═══ TEXTAUSZUG ═══

Diese Blindheit auch gerade des kirchlich-konfessionellen Christentums für die moralische Verantwortung, die der Mensch überhaupt und zumal heute gegenüber der Natur trägt, hat freilich noch eine andere Ursache. Diese liegt darin, daß innerhalb der bisherigen Entwicklung des Christentums eine Strömung tonangebend geworden ist, die, sinnenfeindlich und weltflüchtig, in der asketischen Abwendung von allem Natürlichen die unerläßliche Bedingung zur Erlangung des Seelenheils erblickt und jegliche Art von Naturverehrung als einen Rückfall ins Heidentum perhorresziert. "Natur ist Sünde...", so läßt Goethe den Kanzler am Kaiserhof in Faust II als den Vertreter dieser Auffassung sagen. Im modernen Protestantismus hat diese naturentfremdete Ethik ihre extremste Form erlangt. In einem in der Vierteljahresschrift "Natur und Kultur" (April 1960) erschienenen Aufsatz "Unsere Verantwortlichkeit gegenüber der Schöpfung", in welchem er diese Mißachtung der Natur durch die bisherige christliche und besonders die protestantische (kantische) Ethik schildert, läßt der Verfasser, Fritz Blanke, seine Ausführungen in die Auffassung ausklingen, daß "es in der zweiten Hälfte unseres 20. Jahrhunderte unsere Pflicht ist, auch die elementare Welt in den Bereich der christlichen Ethik hineinzunehmen... Das ist aber nur in der Atmosphäre eines neuen Naturgefühls möglich." Von diesem aber, meint er, es müsse "von einem neuen Naturbild begleitet und getragen werden".

═══ ERFASSTE DATEN ═══

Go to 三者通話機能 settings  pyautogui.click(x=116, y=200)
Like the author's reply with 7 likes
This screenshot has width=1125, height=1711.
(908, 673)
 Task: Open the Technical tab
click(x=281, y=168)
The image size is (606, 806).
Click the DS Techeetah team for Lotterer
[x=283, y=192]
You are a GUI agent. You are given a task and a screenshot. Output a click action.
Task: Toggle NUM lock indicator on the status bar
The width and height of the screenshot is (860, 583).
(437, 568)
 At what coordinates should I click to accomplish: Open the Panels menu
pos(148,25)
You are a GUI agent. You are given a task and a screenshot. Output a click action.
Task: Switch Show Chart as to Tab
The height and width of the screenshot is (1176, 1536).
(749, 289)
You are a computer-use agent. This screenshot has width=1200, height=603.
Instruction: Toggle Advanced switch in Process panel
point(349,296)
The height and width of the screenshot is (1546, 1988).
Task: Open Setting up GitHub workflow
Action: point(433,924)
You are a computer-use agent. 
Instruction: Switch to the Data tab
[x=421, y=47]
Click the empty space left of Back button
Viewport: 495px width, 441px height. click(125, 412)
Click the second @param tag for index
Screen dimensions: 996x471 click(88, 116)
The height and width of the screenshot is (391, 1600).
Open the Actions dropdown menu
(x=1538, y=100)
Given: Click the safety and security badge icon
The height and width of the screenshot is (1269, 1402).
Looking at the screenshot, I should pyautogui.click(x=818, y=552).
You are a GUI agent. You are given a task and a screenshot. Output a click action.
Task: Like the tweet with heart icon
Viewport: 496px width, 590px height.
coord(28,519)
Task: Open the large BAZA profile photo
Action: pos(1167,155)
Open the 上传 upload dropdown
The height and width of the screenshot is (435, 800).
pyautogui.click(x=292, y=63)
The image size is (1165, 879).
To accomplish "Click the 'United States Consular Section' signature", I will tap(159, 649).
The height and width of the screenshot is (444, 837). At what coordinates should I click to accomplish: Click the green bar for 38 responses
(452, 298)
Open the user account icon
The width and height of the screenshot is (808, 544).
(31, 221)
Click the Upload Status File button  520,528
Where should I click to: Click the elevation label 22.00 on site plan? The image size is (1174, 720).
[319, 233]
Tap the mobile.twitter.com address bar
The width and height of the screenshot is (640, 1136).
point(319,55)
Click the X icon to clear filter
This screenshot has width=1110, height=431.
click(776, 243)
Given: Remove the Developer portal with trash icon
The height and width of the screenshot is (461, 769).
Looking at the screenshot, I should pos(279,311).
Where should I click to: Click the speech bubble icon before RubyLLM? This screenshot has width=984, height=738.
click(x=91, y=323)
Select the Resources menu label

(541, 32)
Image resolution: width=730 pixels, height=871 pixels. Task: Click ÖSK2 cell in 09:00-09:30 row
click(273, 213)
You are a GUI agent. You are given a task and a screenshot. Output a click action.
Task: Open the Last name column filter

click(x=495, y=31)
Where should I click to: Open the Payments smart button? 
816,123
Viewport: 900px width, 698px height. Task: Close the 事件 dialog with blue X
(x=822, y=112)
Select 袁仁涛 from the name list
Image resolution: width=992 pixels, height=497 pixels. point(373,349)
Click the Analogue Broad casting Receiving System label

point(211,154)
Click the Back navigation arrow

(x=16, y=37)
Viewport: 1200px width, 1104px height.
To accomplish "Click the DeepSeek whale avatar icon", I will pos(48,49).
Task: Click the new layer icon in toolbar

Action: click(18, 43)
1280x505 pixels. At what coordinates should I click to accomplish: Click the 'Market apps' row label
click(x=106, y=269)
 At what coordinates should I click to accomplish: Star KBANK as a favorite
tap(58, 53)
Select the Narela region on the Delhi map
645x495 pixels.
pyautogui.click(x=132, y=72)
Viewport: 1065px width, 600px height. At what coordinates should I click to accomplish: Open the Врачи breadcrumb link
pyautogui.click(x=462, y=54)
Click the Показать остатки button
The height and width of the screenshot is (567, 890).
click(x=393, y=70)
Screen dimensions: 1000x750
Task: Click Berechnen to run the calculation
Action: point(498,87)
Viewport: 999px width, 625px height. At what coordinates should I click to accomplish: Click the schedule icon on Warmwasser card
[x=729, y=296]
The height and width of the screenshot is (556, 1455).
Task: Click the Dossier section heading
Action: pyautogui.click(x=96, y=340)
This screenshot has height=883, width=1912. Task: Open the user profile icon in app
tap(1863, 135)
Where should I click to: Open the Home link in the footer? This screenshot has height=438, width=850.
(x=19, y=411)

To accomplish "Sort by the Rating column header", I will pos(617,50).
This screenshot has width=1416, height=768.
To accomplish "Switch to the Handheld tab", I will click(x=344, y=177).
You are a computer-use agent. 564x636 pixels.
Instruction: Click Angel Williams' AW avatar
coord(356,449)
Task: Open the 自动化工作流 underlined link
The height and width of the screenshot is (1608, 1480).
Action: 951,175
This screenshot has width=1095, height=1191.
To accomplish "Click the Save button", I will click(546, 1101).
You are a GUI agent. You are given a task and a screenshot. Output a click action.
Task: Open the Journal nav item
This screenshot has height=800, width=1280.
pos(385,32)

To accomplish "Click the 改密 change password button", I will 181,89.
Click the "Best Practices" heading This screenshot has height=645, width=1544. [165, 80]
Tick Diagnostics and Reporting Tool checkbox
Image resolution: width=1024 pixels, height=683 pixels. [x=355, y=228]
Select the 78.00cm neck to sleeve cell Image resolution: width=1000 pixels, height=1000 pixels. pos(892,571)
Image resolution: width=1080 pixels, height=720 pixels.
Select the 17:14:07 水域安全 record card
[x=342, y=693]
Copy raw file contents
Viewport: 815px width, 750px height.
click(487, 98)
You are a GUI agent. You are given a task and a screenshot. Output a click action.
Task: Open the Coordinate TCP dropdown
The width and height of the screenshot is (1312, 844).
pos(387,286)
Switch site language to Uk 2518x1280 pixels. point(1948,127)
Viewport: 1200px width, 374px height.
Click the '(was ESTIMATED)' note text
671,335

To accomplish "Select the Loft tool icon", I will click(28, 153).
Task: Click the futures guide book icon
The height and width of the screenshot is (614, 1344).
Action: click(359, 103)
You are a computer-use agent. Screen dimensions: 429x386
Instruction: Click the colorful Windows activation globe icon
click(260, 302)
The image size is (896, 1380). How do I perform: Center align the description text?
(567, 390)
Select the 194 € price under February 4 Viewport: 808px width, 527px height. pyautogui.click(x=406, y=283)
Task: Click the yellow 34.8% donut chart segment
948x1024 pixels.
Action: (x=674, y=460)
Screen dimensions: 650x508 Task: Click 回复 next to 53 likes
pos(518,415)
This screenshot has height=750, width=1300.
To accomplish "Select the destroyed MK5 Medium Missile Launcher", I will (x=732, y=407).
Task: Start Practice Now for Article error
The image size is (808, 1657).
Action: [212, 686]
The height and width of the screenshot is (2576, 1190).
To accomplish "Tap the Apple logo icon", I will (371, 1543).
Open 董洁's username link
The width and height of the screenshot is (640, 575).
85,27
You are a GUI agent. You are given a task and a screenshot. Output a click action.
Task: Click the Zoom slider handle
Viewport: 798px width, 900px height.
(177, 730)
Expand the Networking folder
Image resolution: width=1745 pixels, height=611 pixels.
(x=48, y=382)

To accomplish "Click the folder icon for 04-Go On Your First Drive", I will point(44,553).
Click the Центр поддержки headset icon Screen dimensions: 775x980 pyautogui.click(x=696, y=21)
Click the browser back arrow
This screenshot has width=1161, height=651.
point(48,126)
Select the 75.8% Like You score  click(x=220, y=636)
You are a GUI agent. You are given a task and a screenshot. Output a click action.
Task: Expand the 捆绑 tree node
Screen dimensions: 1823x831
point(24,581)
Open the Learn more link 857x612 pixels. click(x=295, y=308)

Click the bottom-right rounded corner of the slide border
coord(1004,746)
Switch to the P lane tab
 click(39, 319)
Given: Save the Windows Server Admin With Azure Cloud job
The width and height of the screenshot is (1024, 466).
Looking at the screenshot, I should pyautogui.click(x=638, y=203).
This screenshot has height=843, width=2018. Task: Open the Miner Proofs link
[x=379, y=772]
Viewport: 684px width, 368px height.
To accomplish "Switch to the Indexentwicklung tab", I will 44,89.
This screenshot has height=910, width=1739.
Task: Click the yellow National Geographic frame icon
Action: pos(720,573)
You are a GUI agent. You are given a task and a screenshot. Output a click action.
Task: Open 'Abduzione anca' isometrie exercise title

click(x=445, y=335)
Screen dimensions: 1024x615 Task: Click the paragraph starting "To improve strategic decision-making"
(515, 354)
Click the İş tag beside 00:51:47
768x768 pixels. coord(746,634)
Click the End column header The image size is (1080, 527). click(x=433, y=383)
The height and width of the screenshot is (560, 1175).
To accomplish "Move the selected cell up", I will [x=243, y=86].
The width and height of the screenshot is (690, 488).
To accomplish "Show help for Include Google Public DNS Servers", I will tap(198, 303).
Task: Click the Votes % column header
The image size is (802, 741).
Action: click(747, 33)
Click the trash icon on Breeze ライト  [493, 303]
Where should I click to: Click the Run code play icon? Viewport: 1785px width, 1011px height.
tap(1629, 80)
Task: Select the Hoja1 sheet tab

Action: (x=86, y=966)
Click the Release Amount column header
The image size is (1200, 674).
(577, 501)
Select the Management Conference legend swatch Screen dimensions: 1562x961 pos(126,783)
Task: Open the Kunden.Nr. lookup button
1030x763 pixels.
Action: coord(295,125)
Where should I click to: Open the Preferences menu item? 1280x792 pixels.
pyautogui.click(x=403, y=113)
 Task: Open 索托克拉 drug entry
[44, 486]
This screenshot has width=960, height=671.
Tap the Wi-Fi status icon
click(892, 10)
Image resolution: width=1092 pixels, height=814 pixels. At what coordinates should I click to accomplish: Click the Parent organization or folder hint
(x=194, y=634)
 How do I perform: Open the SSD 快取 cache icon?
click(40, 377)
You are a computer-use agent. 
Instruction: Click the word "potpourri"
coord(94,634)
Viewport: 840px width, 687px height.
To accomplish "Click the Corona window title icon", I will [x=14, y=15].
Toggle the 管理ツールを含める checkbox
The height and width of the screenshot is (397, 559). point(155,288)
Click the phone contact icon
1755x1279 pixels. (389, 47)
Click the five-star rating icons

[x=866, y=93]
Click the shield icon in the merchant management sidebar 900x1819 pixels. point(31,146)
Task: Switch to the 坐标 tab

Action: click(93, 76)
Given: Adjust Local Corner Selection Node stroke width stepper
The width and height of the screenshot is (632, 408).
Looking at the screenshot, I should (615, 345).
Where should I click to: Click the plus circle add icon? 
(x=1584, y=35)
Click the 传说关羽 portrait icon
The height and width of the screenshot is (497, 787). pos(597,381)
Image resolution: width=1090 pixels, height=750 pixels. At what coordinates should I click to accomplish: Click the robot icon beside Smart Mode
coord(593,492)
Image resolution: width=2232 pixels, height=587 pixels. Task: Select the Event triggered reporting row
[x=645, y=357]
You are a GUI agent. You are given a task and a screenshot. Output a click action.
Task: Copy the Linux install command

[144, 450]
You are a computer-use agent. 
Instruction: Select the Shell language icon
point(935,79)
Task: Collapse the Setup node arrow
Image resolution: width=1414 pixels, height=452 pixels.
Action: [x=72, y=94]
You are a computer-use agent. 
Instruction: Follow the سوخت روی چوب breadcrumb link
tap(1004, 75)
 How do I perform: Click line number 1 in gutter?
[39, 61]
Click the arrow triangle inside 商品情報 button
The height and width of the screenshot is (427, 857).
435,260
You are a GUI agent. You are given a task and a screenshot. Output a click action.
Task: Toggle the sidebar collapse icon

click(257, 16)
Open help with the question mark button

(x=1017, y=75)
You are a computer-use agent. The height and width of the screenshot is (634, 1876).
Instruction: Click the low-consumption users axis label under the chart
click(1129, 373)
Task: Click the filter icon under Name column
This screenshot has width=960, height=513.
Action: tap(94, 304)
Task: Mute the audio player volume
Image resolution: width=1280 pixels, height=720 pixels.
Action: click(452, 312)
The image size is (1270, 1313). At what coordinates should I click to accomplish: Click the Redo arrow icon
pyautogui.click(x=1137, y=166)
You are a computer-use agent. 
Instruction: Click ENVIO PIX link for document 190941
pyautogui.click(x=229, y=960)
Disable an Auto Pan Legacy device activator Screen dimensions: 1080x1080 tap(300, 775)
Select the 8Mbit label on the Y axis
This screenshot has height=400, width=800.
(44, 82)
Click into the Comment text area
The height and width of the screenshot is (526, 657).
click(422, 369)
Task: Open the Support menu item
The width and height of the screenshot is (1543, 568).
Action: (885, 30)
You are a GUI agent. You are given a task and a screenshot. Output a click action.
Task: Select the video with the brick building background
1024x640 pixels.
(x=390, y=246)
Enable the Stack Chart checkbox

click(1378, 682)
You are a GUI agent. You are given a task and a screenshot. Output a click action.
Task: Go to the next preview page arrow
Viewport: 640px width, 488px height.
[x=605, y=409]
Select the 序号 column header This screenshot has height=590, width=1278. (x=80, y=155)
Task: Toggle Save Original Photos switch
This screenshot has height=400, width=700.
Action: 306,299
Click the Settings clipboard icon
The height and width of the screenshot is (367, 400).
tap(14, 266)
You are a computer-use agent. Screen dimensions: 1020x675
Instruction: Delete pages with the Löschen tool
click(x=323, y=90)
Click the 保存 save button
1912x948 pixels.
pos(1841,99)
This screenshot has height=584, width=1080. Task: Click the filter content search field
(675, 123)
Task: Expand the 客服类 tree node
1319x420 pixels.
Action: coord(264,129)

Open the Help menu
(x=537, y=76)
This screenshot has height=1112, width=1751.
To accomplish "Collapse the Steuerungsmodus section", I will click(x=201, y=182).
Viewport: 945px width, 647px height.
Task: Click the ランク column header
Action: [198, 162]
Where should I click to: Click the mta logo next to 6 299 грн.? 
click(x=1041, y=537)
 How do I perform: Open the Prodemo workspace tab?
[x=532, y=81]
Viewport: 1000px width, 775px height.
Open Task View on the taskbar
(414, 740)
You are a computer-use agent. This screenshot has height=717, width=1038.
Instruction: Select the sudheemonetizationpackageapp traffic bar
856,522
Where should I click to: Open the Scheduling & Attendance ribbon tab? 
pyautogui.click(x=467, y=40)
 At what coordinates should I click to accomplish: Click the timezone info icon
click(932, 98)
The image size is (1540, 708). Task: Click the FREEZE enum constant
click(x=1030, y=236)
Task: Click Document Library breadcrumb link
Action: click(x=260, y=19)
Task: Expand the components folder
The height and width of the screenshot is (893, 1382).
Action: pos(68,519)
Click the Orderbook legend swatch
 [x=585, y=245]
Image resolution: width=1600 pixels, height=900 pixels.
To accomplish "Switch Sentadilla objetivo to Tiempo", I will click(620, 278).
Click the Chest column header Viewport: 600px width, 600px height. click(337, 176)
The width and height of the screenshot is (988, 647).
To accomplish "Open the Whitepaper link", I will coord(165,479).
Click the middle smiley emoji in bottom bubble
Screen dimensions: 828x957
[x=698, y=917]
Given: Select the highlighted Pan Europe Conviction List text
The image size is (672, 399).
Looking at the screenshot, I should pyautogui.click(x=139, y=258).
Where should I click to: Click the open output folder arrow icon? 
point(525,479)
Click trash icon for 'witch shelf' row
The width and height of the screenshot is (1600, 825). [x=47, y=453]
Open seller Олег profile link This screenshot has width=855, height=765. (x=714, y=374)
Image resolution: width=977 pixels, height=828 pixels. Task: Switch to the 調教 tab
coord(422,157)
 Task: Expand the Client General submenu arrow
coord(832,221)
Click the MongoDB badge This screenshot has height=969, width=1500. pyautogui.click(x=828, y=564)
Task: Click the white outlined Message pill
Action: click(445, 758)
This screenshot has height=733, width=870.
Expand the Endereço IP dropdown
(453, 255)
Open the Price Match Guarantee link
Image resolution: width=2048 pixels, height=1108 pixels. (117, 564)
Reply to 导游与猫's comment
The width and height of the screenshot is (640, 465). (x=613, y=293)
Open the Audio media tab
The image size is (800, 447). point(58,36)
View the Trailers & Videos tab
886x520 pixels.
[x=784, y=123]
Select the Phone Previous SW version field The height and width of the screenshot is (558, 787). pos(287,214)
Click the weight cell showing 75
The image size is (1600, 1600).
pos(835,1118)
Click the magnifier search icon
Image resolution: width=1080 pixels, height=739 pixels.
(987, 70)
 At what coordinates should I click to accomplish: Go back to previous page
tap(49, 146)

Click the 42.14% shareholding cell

═══

» AUFGABENDETAILS
In welcher Zeitschrift ist laut dem Textauszug der Aufsatz von Fritz Blanke erschienen?

» ANTWORT
In der Vierteljahresschrift "Natur und Kultur" (April 1960).